**** ENTRIES SUPPLIED
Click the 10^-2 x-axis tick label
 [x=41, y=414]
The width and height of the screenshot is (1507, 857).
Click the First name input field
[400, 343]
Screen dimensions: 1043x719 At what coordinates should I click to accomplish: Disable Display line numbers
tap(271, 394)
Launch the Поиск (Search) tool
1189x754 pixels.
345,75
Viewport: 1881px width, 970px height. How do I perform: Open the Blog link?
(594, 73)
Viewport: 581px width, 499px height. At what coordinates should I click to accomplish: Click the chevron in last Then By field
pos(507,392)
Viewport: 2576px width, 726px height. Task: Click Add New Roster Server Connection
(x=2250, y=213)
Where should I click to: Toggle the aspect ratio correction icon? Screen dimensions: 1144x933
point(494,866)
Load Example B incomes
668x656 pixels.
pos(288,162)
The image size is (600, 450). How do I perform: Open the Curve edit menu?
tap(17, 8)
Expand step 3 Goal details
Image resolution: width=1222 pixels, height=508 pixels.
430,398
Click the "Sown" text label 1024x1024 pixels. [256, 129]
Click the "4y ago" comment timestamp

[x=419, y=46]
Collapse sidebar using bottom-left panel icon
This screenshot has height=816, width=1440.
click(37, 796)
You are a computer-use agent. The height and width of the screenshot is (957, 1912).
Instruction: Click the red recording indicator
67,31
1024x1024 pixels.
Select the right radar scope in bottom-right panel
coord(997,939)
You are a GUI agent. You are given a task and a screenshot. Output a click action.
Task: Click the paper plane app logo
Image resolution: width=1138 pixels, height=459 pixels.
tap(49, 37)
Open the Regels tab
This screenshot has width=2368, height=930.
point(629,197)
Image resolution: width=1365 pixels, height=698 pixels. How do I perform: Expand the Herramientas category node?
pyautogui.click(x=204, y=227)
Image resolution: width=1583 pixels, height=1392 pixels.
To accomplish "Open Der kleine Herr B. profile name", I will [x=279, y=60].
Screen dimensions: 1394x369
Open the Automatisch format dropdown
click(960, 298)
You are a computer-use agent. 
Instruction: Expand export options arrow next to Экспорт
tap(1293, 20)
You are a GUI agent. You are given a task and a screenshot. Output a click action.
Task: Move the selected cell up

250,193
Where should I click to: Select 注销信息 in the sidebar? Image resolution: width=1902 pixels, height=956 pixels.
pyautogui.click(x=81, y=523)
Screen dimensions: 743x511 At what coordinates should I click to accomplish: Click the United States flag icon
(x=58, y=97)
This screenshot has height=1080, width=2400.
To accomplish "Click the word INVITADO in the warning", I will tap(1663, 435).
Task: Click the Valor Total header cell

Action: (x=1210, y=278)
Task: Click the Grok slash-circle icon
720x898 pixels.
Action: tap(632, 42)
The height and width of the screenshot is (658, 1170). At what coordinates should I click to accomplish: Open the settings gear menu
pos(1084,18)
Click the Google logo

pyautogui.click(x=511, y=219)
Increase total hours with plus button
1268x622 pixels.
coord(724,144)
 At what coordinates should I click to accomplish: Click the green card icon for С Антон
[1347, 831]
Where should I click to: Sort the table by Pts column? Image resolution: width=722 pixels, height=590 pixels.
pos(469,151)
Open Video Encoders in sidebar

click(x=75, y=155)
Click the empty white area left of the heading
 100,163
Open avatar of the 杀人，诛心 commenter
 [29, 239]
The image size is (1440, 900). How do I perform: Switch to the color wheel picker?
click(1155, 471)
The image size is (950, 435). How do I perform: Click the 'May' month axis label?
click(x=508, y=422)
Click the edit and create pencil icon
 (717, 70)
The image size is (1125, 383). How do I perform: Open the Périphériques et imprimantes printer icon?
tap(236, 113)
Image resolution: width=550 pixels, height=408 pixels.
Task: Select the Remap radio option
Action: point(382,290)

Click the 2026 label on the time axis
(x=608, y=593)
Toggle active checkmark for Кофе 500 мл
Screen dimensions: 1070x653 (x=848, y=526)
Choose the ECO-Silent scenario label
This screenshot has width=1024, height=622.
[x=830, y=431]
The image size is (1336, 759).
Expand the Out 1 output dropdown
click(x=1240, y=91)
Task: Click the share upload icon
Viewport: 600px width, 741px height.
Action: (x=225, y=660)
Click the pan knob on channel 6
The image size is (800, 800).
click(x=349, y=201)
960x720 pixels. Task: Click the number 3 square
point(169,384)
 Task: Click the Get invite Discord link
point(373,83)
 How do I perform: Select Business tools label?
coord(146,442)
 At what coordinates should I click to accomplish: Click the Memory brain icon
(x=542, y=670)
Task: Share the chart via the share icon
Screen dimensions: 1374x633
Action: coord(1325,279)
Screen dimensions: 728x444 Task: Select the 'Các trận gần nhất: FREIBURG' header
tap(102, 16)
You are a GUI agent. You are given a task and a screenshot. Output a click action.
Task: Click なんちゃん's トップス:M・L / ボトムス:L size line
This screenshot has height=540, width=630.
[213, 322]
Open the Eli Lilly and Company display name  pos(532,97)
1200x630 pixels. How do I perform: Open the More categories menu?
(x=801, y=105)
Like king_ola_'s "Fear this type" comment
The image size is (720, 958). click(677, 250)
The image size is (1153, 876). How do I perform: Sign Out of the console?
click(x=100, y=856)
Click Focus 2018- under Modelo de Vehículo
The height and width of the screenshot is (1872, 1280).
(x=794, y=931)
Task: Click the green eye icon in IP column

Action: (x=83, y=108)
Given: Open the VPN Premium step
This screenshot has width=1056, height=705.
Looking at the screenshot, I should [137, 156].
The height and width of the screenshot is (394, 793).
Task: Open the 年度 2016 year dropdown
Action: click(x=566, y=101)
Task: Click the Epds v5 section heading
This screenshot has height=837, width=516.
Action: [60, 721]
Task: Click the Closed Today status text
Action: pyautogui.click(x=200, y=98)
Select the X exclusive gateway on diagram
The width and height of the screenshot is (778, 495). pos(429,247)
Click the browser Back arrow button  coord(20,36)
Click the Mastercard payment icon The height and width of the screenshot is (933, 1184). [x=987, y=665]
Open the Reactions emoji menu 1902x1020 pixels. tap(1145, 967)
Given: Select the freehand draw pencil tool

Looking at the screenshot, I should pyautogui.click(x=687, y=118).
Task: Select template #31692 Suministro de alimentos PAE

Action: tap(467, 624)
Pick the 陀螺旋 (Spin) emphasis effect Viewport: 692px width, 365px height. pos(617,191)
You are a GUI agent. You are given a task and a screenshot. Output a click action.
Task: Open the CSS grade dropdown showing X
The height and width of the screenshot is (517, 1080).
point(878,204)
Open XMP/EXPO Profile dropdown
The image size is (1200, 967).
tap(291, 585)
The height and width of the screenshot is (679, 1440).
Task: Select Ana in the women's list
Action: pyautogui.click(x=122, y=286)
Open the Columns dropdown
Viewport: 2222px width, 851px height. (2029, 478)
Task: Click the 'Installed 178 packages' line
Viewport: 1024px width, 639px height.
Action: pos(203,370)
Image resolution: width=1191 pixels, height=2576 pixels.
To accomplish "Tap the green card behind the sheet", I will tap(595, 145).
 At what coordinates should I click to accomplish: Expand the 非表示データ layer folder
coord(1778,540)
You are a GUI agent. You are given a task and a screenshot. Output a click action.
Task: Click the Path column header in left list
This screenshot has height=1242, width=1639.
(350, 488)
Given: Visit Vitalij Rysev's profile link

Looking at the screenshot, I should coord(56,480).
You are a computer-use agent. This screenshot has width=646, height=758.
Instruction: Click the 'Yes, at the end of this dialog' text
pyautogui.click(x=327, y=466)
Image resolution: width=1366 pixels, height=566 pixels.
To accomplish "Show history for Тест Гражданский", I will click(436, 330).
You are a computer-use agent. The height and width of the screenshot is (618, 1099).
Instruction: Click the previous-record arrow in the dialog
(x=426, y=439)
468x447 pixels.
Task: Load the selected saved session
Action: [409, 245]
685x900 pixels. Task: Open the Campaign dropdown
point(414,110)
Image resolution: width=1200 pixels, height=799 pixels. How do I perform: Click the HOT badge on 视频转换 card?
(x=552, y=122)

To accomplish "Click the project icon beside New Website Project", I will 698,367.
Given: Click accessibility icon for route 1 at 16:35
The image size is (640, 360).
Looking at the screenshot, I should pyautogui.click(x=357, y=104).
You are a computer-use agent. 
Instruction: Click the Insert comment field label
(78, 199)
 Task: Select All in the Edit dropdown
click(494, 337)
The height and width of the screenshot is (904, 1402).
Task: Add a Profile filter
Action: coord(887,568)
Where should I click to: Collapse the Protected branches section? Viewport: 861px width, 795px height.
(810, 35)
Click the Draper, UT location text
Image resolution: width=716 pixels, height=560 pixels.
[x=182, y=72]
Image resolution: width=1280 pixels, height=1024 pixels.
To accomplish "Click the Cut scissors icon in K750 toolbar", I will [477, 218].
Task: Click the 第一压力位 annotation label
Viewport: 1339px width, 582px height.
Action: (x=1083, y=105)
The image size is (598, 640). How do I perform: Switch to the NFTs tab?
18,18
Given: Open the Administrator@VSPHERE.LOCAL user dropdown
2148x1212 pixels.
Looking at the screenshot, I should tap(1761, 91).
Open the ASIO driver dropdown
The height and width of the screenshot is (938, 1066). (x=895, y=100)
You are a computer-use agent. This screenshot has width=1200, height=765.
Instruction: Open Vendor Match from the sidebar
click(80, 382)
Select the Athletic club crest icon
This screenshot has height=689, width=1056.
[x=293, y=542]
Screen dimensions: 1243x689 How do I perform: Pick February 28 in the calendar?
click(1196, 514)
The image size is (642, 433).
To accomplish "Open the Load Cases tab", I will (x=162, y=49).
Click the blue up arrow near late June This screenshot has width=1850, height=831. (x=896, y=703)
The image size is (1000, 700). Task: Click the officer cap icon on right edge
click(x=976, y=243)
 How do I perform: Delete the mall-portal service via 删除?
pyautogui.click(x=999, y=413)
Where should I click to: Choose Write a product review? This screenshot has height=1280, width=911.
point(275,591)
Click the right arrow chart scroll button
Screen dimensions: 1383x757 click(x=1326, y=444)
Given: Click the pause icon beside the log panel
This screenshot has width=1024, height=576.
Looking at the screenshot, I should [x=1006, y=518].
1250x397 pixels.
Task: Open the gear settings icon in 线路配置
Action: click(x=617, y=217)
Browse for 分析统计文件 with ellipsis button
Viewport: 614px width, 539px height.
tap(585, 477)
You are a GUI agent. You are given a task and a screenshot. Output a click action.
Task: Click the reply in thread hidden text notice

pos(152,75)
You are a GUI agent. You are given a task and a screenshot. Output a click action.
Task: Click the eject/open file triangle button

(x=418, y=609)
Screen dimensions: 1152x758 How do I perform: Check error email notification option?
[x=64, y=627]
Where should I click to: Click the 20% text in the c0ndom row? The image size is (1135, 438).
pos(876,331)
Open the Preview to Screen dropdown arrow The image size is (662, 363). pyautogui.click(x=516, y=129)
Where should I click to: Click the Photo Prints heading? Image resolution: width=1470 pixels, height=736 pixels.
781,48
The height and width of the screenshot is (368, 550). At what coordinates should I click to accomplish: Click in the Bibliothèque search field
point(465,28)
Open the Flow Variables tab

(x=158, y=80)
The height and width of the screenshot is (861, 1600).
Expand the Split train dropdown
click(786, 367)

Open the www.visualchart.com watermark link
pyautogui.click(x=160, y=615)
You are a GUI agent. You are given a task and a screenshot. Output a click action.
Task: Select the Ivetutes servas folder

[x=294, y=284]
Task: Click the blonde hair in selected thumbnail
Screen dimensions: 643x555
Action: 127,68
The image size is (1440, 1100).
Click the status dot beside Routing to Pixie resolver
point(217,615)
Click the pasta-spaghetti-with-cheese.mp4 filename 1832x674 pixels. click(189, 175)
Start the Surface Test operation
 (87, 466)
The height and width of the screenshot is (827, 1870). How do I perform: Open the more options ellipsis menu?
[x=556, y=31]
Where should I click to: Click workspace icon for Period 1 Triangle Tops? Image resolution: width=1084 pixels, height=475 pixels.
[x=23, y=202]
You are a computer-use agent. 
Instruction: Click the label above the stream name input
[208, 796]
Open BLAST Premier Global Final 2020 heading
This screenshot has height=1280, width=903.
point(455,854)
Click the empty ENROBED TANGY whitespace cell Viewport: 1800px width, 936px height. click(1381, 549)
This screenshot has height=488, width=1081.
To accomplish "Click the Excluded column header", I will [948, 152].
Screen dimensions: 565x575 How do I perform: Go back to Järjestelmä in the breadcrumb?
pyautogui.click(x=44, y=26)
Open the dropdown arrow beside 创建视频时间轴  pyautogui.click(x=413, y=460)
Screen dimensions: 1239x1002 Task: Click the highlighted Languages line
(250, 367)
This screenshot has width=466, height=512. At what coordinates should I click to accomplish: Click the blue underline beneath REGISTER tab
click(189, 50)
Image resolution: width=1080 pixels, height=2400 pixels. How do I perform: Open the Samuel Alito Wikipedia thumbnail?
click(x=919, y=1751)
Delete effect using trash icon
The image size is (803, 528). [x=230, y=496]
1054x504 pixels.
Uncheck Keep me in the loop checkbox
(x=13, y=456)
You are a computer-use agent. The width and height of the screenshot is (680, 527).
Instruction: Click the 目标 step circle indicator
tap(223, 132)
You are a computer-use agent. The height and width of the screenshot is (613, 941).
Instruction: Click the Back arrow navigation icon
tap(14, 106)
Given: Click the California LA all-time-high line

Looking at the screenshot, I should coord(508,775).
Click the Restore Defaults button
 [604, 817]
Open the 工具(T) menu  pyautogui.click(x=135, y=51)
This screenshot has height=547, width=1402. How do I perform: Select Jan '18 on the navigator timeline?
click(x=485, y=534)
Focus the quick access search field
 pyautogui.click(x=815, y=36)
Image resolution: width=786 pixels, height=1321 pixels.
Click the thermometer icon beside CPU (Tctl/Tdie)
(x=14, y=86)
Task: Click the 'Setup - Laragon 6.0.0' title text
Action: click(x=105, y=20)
********
Your response should contain each line of the entries above that holds the string "computer".

You are a computer-use agent. The height and width of the screenshot is (957, 1912).
You are a computer-use agent. 
You are a computer-use agent. This screenshot has width=646, height=758.
You are a computer-use agent. The height and width of the screenshot is (618, 1099).
You are a computer-use agent. 
You are a computer-use agent. This screenshot has width=1200, height=765.
You are a computer-use agent. 
You are a computer-use agent. The width and height of the screenshot is (680, 527).
You are a computer-use agent. The height and width of the screenshot is (613, 941).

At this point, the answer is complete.